I stopped by the laundry room to get Dad’s favorite blanket that I’d washed earlier that day. “Hey, where is Dad’s Afghan blanket? I had it folded on the top of the dryer.”
Elaine jumped off the couch. “Sorry, I put it in the guestroom. I thought it was from the bed there. I’ll get it.”
A shiver of unease ran down my spine as Elaine ran into the guest bedroom.
It’d been years since Ciana disappeared. The police had never found her or any information about who took her. Dylan had pleaded guilty to the charges of domestic violence and abuse during their marriage, but he insisted he knew nothing about her whereabouts and had no contact with her after Mom and Dad had taken her from him.

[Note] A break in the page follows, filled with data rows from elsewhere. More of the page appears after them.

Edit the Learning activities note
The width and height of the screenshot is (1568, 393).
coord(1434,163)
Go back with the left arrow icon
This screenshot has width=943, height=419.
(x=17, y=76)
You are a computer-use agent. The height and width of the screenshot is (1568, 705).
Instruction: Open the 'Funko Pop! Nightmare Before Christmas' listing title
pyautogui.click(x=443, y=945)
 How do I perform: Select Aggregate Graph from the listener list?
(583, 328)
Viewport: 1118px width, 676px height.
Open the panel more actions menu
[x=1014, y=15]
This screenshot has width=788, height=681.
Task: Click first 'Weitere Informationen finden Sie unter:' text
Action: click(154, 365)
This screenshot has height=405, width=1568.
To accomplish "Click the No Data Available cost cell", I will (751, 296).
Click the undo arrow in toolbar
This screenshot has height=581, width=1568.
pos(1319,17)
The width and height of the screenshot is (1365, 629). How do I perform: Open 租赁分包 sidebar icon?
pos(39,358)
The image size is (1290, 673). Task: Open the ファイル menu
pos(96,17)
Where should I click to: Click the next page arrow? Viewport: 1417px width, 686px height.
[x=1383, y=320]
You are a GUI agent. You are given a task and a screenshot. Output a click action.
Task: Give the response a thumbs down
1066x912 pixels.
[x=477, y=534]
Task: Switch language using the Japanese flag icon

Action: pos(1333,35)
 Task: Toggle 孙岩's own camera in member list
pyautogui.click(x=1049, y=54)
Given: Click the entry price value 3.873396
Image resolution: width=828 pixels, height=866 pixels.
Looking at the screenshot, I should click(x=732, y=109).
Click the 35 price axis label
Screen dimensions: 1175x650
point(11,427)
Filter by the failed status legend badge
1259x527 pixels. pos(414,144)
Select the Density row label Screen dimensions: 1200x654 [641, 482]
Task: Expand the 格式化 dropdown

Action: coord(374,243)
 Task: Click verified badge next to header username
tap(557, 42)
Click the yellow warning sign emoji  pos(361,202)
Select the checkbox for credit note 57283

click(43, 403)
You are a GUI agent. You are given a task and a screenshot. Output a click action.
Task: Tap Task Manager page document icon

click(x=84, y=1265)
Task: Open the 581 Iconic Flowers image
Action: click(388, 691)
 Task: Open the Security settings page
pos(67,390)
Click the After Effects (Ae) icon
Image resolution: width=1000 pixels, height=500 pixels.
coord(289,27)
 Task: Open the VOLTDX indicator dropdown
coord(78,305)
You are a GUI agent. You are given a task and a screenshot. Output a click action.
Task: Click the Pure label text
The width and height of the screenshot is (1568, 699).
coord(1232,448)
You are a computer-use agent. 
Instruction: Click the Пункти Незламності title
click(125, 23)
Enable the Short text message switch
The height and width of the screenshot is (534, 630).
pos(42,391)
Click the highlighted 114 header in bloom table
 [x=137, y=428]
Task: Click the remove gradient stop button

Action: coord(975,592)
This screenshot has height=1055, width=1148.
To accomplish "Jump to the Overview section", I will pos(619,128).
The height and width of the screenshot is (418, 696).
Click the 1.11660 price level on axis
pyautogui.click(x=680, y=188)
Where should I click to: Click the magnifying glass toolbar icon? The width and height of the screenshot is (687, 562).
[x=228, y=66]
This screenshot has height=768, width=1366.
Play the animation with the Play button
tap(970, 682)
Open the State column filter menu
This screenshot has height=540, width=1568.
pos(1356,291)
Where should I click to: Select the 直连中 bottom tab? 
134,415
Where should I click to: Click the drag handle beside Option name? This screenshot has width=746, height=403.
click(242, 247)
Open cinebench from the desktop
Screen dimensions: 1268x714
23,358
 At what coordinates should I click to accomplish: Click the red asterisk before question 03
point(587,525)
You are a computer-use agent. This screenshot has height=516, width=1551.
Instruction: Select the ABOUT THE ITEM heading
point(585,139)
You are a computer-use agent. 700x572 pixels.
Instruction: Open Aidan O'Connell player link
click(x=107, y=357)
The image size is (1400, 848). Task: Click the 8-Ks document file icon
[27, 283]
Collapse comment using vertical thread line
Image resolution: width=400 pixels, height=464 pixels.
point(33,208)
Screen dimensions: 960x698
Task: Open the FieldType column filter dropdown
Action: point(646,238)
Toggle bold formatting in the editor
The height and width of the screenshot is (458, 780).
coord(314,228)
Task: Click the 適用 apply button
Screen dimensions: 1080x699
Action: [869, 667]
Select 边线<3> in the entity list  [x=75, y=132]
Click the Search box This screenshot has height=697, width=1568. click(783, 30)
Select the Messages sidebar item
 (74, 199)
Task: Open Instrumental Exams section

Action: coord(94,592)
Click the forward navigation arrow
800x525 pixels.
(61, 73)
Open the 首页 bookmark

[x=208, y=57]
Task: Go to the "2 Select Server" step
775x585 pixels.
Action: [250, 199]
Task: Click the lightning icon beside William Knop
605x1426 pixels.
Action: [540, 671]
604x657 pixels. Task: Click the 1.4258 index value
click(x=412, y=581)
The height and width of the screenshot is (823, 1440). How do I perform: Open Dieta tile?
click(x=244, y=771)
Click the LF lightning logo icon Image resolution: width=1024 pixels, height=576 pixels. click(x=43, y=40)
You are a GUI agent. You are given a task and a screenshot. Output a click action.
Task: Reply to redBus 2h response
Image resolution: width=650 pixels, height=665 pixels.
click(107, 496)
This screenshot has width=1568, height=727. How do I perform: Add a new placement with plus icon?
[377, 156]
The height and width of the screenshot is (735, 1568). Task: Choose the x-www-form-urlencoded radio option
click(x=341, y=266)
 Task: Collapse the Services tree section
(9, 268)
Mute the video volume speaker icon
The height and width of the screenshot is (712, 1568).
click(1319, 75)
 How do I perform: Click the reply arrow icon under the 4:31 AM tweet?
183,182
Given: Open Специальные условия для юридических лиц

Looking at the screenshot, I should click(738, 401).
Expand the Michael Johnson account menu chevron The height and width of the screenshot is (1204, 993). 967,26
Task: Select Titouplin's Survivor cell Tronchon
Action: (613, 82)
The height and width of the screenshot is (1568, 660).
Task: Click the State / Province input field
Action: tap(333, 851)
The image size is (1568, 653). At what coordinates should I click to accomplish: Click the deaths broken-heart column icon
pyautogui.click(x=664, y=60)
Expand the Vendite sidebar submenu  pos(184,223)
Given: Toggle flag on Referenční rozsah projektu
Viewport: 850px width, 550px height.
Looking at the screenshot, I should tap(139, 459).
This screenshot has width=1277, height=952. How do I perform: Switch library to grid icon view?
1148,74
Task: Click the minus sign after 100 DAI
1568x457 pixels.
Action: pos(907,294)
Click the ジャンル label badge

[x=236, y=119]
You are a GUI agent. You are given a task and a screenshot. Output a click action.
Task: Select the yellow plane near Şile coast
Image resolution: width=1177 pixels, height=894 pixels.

I was the only one who’d seen the black smoke in her bedroom that day. Dad had been too focused on searching for Ciana to notice the bizarre smoke curl around his feet before it’d been sucked back into the walls and the carpet. But I was only twelve back then. Adults had quickly dismissed my story about smoke that came without a fire and disappeared without a trace.
The smoke hadn’t been entirely odorless, however. I remembered it smelled like heat, like sand warmed up by the sun, that was the best way I could describe it. But that had proven too vague for the authorities to take my words seriously or to do anything with that information.
Eventually, Ciana’s disappearance had been tossed into the pile of unsolved cases, and the world had moved on.
Nothing else had happened since then. The black smoke hadn’t come back, and no one else had disappeared from our town. Ever since that day, however, I’d been avoiding the basement bedroom. I would only come down here to do the laundry. When Elaine visited, we stayed downstairs to watch TV, so as not to disturb Melanie, who’d been working on a presentation for work, even though she was supposed to be on vacation this week.
A high-pitched scream cut the air. Elaine was screaming from the cursed bedroom.
Panic exploded through me with a painfully familiar jolt of terror. It paralyzed me, rooting me in place.
“Dawn!” Elaine grabbed onto the door frame, the colorful blanket falling out of her hands.
A thick tendril of ink-black smoke wrapped around her middle, dragging her back into the room.
“What the fuck?” Melanie muttered in horror. Her stupor lasted for less than a second before she whipped around and dashed for the stairs up to the main floor.
Instead of following my sister, I ran to Elaine. I couldn’t let this—whatever it was—take another loved one from me.
“No!” I grabbed Elaine’s arms.
A shadow emerged from the guest room, enveloping me from behind. The smell of heated sand wafted from it like a blast of desert air.
Dread creeped up my back as the shadow took a vague shape of a person, complete with two arms that wrapped around me tightly. They looked like tendrils of thick smoke but felt far more tangible than that. Solid and strong. Inescapable.
Another shadow separated from the darkness inside the room. It dissipated into a fine, black mist that blew across the basement, then solidified into a humanoid shape in front of Melanie, cutting off her escape.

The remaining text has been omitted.